J 2001

Biologically based risk estimation for radiation-induced CML - Inferences from BCR and ABL geometric distributions

RADIVOYEVITCH, Tom; Stanislav KOZUBEK a RK SACHS

Základní údaje

Originální název

Biologically based risk estimation for radiation-induced CML - Inferences from BCR and ABL geometric distributions

Autoři

RADIVOYEVITCH, Tom; Stanislav KOZUBEK a RK SACHS

Vydání

Radiation and Environmental Biophysics, New York, Springer-Verlag, 2001, 0301-634X

Další údaje

Jazyk

angličtina

Typ výsledku

Článek v odborném periodiku

Obor

10610 Biophysics

Stát vydavatele

Spojené státy

Utajení

není předmětem státního či obchodního tajemství

Impakt faktor

Impact factor: 1.776

Označené pro přenos do RIV

Ne

Organizační jednotka

Přírodovědecká fakulta
Změněno: 1. 11. 2002 12:29, prof. RNDr. Michal Kozubek, Ph.D.

Anotace

V originále

Chronic myeloid leukemia (CML) invites biologically based radiation risk modeling because CML is simultaneously well-understood, homogeneous and prevalent. CML is known to be caused by a translocation involving the ABL and BCR genes, almost all CML patients have the BCR-ABL translocation, and CML is prevalent enough that its induction is unequivocally detected among Hiroshima A-bomb survivors. In a previous paper, a linear-quadratic-exponential (LQE) dose-response model was used to estimate the lifetime excess risk of CML in the limit of low doses of gamma -rays, R-gamma. This estimate assumed that BCR-ABL translocation dose-response curves in stem cells for both neutrons and gamma -rays, differ only by a common proportionality constant from dicentric aberration dose-response curves in lymphocytes. In the present paper we challenge this assumption by predicting the BCR-ABL dose response. The predictions are based on the biophysical theory of dual radiation action (TDRA) as it applies to recent BCR-to-ABL distance data in G(0) human lymphocytes; this data shows BCR and ABL geometric distributions that are not uniform and not independent, with close association of the two genes in some cells.
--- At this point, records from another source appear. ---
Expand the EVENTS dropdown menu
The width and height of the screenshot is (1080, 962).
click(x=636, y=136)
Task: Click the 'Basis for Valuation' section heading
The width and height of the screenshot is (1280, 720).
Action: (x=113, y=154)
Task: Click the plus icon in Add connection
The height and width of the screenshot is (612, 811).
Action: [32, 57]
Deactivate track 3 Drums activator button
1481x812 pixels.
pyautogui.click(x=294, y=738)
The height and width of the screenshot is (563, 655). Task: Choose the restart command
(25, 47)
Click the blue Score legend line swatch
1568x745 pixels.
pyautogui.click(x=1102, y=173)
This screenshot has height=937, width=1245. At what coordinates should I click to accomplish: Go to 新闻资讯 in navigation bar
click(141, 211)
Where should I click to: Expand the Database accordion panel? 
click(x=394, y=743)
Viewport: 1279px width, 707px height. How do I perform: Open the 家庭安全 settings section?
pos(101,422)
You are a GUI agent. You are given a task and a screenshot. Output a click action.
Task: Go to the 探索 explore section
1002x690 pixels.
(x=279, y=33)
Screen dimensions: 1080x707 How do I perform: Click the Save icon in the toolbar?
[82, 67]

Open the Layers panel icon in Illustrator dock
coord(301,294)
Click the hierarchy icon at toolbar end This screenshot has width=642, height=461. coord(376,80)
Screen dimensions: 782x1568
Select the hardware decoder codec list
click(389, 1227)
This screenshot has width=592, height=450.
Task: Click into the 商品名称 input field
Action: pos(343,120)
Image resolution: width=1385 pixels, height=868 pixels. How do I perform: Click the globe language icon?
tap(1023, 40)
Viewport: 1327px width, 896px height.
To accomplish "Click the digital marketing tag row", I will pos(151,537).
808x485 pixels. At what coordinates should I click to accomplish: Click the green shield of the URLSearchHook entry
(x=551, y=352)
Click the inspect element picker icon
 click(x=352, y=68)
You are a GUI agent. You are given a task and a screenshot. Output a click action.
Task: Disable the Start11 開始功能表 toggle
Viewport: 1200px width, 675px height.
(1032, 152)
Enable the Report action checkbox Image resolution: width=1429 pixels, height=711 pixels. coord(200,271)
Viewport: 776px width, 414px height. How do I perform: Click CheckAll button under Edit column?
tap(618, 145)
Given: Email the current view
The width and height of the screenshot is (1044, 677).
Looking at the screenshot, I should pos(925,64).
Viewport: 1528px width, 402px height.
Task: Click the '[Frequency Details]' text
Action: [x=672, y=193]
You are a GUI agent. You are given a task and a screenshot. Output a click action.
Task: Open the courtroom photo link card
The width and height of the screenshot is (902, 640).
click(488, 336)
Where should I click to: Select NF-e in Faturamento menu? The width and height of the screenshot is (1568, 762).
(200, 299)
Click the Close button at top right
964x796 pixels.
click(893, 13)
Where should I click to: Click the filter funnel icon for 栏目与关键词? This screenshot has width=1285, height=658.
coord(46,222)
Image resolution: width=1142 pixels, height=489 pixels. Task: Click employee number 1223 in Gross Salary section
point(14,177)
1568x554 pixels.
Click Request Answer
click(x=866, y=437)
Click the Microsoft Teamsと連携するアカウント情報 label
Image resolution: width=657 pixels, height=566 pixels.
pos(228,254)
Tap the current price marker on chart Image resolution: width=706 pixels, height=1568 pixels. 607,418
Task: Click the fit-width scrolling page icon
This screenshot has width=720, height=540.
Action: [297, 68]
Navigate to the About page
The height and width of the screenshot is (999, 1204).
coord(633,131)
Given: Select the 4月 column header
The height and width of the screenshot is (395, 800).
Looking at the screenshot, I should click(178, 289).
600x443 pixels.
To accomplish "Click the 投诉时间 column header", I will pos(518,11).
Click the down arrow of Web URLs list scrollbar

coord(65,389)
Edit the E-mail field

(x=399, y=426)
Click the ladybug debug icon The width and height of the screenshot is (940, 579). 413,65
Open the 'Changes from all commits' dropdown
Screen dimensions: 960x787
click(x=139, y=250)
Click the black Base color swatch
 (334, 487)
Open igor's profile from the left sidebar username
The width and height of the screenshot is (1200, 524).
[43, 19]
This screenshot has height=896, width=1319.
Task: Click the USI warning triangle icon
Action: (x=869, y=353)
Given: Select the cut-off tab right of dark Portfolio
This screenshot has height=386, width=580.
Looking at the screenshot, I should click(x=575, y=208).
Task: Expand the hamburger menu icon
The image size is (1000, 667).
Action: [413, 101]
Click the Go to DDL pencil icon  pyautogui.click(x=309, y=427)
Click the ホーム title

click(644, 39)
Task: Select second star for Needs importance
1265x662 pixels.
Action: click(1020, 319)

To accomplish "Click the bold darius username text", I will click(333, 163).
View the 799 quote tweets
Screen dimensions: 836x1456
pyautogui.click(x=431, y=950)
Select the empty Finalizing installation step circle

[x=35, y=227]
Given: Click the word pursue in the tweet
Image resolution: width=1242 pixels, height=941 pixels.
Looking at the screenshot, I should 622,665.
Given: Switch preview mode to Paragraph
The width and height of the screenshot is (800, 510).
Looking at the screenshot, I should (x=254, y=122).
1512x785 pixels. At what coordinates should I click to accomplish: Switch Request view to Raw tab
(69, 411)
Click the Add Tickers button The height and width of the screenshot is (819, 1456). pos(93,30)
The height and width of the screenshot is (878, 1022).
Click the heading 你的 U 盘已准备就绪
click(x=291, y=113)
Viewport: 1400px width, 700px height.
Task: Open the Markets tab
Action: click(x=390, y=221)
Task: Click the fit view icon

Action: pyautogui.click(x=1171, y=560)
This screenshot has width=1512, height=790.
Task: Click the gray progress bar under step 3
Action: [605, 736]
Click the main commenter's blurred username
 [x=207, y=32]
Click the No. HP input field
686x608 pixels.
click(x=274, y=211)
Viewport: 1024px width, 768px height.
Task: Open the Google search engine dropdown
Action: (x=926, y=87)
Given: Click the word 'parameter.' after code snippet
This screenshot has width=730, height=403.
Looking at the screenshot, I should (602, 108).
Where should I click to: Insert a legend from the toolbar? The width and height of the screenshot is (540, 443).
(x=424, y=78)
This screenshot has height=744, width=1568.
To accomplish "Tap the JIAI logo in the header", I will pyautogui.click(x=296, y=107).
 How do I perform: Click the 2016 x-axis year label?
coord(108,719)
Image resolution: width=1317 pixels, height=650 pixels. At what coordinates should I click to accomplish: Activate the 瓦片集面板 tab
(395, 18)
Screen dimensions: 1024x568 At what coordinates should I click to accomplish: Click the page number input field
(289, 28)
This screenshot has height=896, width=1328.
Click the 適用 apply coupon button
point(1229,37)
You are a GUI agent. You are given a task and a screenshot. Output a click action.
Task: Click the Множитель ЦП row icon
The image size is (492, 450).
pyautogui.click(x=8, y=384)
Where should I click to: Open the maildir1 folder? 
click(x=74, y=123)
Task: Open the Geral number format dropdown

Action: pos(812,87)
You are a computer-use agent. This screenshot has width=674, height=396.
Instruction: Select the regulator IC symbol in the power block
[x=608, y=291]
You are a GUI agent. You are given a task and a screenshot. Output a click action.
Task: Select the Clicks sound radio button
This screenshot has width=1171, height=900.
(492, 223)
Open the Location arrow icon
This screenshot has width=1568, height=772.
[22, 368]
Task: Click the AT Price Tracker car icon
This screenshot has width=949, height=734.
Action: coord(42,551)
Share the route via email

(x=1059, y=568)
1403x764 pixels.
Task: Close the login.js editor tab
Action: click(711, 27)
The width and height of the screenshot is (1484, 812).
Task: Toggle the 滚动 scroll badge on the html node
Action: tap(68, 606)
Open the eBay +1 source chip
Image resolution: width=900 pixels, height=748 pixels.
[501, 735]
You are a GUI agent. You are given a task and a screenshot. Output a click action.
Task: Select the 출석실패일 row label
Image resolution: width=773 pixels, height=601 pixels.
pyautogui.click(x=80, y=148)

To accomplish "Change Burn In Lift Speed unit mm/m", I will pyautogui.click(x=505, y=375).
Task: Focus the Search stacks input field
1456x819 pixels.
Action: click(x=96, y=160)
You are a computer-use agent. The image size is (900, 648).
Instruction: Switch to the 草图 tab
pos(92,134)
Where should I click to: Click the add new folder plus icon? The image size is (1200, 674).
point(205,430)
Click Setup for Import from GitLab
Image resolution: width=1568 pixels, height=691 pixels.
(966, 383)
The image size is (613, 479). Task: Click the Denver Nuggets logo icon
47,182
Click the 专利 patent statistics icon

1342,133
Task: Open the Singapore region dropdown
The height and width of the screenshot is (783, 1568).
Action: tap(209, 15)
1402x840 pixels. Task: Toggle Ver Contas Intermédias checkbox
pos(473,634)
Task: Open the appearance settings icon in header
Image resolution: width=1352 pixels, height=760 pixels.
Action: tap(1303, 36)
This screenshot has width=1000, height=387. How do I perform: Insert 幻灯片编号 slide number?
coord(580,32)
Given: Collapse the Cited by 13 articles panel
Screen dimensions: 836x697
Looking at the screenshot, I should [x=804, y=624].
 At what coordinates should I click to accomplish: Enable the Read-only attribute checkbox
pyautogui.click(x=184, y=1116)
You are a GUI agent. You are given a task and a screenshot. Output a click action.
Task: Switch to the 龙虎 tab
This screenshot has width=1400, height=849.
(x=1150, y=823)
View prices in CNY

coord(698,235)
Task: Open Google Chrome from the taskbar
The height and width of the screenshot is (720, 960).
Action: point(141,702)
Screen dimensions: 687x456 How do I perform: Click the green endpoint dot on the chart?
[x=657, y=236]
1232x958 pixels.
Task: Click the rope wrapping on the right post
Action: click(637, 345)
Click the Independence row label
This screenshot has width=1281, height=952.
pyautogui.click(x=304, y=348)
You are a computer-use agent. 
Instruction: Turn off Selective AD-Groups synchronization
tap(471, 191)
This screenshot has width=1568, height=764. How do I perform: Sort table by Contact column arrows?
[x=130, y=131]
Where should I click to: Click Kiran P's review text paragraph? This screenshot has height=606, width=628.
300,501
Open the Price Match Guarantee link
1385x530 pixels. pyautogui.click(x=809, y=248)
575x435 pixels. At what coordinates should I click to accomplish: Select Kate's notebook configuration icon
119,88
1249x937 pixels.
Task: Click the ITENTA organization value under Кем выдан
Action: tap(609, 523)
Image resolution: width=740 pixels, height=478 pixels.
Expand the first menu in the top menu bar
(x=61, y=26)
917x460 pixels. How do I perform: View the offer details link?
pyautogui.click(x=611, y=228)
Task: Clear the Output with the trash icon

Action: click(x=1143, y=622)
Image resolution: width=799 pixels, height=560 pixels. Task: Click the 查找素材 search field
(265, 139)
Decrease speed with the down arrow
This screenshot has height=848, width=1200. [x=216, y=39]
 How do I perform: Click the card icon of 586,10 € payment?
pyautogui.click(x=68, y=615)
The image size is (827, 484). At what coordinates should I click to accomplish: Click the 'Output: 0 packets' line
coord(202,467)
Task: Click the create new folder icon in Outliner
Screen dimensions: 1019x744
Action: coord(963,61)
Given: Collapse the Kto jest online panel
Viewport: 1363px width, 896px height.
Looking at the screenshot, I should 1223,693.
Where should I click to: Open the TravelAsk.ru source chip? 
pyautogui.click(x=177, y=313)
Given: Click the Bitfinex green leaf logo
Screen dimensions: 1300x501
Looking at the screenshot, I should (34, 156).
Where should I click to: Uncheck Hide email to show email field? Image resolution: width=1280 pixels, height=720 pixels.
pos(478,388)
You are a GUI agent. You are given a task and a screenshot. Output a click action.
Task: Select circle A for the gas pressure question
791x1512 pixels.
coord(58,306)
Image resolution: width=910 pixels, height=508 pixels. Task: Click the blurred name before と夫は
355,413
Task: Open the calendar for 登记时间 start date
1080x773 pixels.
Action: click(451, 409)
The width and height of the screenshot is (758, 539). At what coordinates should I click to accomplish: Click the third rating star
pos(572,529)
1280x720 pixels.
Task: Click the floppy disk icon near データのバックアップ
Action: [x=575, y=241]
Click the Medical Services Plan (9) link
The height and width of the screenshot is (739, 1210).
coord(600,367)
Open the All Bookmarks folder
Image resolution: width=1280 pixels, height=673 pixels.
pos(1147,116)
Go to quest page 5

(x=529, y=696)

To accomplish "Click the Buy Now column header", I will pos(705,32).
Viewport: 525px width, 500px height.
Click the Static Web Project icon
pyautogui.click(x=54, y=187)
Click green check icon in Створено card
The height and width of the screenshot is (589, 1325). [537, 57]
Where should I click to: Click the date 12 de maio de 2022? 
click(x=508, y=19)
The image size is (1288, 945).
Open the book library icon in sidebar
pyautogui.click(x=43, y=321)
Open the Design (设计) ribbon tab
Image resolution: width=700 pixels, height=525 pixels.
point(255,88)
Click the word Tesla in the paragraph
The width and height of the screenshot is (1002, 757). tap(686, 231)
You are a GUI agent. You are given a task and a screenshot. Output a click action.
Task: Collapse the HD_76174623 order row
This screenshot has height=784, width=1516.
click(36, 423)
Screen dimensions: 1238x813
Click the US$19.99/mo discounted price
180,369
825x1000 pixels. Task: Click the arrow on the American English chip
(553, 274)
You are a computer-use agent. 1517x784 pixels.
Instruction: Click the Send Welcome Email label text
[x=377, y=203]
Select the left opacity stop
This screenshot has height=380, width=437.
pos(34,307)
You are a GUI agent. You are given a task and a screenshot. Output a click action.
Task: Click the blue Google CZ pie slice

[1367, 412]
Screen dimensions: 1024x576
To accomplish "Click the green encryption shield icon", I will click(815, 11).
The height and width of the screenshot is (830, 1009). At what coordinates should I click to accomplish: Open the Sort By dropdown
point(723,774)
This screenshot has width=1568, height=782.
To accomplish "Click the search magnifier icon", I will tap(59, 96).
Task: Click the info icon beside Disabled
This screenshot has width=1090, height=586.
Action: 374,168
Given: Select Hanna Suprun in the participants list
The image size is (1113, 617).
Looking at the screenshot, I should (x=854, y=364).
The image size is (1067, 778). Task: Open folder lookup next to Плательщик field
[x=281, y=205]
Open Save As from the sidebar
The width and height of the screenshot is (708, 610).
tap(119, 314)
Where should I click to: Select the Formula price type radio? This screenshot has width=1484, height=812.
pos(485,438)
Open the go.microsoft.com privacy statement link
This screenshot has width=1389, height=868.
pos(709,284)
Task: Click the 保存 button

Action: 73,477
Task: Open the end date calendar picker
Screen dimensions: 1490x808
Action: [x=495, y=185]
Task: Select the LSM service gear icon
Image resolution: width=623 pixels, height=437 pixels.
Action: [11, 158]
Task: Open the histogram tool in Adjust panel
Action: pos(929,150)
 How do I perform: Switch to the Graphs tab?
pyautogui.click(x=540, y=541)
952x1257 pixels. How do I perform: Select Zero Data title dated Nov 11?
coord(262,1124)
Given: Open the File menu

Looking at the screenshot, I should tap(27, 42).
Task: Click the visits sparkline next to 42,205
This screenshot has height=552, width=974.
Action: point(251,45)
The analysis speaks against the previous proportionality assumption. We compute 11 plausible LQE estimates of R-gamma, 2 based on the proportionality assumption and 9 based on TDRA predictions. For each estimate of R-gamma We also compute an associated estimate of the number of CML target cells, N; the biological basis of the LQE model allows us to form such estimates. Consistency between N and hematological considerations provides a plausibility check of the risk estimates. Within the group of estimates investigated, the most plausible lifetime excess risk estimates tend to lie near R-gamma=0.01 Gy(-1), substantially higher than risk estimates based on the proportionality assumption.